===== Exercise data
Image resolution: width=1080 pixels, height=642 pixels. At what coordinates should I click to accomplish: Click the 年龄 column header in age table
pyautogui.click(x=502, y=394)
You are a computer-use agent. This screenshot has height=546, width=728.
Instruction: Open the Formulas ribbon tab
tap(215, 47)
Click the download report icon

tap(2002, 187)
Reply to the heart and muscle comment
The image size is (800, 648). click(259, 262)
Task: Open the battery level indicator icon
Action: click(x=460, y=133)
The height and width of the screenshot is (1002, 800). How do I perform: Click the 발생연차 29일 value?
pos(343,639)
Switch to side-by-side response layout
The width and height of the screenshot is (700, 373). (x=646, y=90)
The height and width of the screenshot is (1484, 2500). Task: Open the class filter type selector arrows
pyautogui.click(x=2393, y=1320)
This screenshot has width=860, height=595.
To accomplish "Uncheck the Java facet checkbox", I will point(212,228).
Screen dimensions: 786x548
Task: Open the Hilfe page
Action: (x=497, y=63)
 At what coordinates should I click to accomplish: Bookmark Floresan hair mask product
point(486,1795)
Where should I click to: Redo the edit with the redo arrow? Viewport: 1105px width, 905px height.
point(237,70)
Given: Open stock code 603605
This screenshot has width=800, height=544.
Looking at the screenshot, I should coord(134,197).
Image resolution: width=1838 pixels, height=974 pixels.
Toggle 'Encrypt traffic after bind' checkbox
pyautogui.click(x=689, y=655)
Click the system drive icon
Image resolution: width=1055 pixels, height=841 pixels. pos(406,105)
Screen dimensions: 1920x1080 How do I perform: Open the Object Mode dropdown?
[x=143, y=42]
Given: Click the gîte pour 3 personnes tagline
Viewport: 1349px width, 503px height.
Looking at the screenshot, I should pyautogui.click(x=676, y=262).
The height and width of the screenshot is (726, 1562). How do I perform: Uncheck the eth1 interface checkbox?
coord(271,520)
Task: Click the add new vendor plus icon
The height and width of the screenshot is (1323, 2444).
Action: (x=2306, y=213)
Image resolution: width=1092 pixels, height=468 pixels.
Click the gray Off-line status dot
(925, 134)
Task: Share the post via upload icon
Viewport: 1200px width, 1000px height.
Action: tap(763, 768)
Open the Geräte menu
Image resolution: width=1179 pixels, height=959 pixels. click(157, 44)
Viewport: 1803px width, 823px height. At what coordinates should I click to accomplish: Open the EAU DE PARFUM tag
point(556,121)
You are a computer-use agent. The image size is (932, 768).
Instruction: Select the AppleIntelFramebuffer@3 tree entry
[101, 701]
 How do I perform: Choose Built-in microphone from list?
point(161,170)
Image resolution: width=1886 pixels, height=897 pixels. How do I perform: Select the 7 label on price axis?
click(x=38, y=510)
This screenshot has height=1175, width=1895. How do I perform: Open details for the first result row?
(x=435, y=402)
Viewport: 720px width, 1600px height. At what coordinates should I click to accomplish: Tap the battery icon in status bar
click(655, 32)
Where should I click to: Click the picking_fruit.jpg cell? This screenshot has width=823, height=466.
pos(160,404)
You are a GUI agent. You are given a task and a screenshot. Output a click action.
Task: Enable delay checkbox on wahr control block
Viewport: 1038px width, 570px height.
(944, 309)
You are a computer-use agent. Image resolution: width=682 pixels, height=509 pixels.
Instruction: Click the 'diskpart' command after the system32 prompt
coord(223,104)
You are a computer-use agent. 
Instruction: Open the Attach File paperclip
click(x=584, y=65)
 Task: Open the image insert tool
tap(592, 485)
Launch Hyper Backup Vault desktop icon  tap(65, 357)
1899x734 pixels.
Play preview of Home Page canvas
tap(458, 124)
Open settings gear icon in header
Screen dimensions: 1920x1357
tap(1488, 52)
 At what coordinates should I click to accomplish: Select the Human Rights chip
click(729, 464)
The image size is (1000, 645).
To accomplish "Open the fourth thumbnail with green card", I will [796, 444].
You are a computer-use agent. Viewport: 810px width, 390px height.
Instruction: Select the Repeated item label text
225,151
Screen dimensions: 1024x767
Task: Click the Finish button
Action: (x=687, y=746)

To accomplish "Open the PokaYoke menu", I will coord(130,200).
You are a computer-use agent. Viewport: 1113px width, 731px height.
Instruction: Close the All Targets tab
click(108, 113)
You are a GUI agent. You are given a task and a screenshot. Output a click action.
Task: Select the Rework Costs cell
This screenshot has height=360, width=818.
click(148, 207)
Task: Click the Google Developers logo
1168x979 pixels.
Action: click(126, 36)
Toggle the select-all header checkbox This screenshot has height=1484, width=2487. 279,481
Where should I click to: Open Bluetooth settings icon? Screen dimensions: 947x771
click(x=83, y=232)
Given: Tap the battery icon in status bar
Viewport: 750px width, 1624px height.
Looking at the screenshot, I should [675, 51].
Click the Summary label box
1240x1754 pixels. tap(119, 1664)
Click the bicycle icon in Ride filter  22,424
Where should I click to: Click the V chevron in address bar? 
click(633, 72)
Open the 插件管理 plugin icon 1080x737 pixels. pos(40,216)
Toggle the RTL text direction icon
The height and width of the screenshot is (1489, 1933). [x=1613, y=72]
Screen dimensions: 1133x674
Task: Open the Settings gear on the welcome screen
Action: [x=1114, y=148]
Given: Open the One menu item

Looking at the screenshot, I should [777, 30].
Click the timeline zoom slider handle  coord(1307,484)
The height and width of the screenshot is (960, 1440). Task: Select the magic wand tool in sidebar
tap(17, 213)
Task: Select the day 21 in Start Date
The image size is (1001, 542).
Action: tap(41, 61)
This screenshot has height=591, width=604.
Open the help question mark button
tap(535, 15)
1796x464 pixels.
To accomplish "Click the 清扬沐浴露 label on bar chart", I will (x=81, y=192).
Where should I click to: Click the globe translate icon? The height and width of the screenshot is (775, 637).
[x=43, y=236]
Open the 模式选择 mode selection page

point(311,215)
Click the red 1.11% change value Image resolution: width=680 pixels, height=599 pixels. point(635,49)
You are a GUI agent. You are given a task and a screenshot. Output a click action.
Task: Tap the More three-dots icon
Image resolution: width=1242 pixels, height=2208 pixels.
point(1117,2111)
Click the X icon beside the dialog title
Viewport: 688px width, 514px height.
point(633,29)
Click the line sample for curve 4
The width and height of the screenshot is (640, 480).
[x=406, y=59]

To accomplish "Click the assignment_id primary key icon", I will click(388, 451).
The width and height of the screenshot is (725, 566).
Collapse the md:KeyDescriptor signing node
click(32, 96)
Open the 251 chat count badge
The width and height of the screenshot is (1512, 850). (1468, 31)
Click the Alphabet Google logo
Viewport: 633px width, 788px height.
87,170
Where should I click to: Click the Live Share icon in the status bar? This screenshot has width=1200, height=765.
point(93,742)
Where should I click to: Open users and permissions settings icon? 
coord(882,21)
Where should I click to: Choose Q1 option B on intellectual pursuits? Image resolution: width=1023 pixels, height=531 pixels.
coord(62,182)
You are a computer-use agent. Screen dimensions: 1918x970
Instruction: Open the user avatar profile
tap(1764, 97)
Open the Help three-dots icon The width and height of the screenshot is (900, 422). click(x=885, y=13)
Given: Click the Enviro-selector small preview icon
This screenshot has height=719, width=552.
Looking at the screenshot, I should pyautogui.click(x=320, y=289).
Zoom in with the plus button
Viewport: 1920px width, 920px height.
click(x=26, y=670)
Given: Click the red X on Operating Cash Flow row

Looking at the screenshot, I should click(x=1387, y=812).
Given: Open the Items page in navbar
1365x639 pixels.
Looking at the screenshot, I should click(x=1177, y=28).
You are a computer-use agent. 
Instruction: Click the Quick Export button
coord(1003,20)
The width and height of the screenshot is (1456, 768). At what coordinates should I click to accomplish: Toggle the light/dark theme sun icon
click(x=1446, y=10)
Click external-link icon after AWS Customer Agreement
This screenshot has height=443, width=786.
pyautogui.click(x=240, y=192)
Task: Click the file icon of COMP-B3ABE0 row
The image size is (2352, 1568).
==========
Stated task: Copy out, word for word, the stretch of the material from the line containing "Screen dimensions: 1920x1080" through the line containing "should pyautogui.click(x=676, y=262).", including both of those lines.

In response:
Screen dimensions: 1920x1080 How do I perform: Open the Object Mode dropdown?
[x=143, y=42]
Given: Click the gîte pour 3 personnes tagline
Viewport: 1349px width, 503px height.
Looking at the screenshot, I should pyautogui.click(x=676, y=262).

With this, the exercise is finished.